Saturn's moon Titan in natural color.Studies indicate that the most important and advantageous target in the outer solar system for colonization may be Titan[citation needed]. Astronautical and nuclear engineer Robert Zubrin identified Saturn, Uranus and Neptune as "the Persian Gulf of the solar system", as the largest sources of deuterium and helium-3 to drive the pending fusion economy. [1] The Jupiter system is the least likely to be developed for collecting resources from a gas giant, because of its extraordinary radiation belt. In particular, Dr. Zubrin identified Saturn as the most important and most valuable of the three, because of its relative proximity, low radiation, and excellent system of moons. He also named Titan as the most important moon on which to establish a base to develop the resources of the Saturn system.
Raw materials

Dr. Zubrin has pointed out that Titan possesses an abundance of all the elements necessary to support life, saying "In certain ways, Titan is the most hospitable extraterrestrial world within our solar system for human colonization." [2] The atmosphere contains plentiful nitrogen and methane, and strong evidence indicates that liquid methane, liquid water, and ammonia are present under the surface and are often delivered to the surface by volcanic activity. Water can easily be used to generate breathable oxygen. Nitrogen is ideal to add buffer gas partial pressure to breathable air. [3] Water and methane can be used to produce rocket propellant and fuel for a power supply. Nitrogen, methane and ammonia can all be used to produce fertilizer for growing food.

Atmosphere

Additionally, Titan has an atmospheric pressure one and a half times that of Earth -- approximately the same as 5 meters underwater on Earth. This means that the interior air pressure of landing craft and habitats could be set equal or close to the exterior pressure, reducing the difficulty and complexity of structural engineering for landing craft and habitats compared with low or zero pressure environments such as on the Moon, Mars, or the asteroids. The thick atmosphere would also make radiation a non-issue, unlike on the Moon, Mars, or the asteroids. On the other hand, Titan's atmosphere contains hydrogen cyanide, and is extremely toxic for humans: even small amounts are enough to cause death.

Gravity

Titan has a surface gravity of 0.14 g, slightly less than that of the Moon. Managing long-term effects of low gravity on human health would therefore be a significant issue for long-term occupation of Titan, more so than on Mars.
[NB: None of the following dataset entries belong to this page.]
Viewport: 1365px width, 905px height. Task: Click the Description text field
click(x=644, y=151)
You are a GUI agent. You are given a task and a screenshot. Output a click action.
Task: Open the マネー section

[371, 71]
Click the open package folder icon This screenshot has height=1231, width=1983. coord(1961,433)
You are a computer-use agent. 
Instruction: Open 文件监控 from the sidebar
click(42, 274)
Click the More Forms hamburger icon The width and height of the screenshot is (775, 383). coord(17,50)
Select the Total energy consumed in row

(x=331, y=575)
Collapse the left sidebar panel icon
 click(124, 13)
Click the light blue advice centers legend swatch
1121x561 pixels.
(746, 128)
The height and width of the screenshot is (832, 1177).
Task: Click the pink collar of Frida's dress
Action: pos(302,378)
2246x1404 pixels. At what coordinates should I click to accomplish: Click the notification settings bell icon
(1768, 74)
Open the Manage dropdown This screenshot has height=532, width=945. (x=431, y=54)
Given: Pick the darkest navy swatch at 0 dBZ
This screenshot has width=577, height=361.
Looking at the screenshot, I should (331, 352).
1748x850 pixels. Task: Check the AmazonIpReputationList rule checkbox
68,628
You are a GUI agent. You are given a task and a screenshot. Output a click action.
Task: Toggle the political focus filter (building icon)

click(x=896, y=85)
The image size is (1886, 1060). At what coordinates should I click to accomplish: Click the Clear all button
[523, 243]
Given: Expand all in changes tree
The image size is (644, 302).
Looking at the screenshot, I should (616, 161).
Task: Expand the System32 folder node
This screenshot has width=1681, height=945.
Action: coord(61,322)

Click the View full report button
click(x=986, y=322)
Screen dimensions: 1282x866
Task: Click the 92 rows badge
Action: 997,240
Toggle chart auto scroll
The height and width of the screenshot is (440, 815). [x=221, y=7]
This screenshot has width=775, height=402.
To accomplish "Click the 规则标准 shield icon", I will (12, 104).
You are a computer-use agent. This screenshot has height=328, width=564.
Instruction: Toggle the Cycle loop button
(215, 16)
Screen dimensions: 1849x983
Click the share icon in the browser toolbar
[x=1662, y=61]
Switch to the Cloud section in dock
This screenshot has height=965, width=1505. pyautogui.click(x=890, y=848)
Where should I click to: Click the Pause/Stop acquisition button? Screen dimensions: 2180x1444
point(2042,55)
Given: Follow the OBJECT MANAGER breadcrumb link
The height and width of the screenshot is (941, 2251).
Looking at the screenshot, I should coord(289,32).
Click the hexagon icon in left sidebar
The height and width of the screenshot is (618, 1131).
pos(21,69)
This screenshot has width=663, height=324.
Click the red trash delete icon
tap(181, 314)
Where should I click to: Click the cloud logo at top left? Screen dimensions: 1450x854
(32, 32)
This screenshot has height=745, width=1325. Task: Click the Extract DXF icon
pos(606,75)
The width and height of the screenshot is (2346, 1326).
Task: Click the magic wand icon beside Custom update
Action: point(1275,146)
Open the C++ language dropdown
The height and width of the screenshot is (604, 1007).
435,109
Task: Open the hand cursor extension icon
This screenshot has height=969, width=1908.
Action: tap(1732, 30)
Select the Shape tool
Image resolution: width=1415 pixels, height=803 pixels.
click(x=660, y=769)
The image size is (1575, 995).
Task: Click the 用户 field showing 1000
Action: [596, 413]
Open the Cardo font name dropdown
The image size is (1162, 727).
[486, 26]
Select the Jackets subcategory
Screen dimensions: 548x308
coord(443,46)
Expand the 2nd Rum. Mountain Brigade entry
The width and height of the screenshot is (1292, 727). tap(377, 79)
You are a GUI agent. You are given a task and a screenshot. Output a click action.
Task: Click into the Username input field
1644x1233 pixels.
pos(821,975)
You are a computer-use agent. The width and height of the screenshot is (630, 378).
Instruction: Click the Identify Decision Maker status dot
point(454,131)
These effects are still an active field of study. They can include symptoms such as loss of bone density, loss of muscle density, and a weakened immune system. Astronauts in Earth orbit have remained in microgravity for up to a year and more at a time. Effective countermeasures for the negative effects of low gravity are well-established, particularly an aggressive regimen of daily physical exercise. The variation in the negative effects of low gravity as a function of different levels of low gravity are not known, since all research in this area is restricted to humans in zero gravity. The same goes for the potential effects of low gravity on fetal and pediatric development. It has been hypothesized that children born and raised in low gravity such as on Titan would not be well adapted for life under the higher gravity of Earth.

Temperature

The temperature on Titan is about 94 K (−179 °C, or −290.2 °F), so insulation and heat generation and management would be significant concerns. Although the air pressure at the surface is about 1.5 times that of Earth sea level, because of the colder temperature, the density of the air is about 4.5 times that of Earth sea level. This substantial density should moderate shifts in temperature over time and from one locale to another, to a fraction of the types of temperature changes familiar from the day/night cycle, the seasons, and weather on Earth. The corresponding narrow range of temperature variation further reduces the difficulties in structural engineering.

Relative thickness of the atmosphere combined with extreme cold makes additional troubles for human habitation. Unlike vacuum, the high atmospheric density makes thermoinsulation a significant engineering problem.

Flight on Titan

The very high ratio of atmospheric density to surface gravity also greatly reduces the wingspan needed for an aircraft to maintain lift, so much that a human would be able to strap on wings and easily fly through the atmosphere.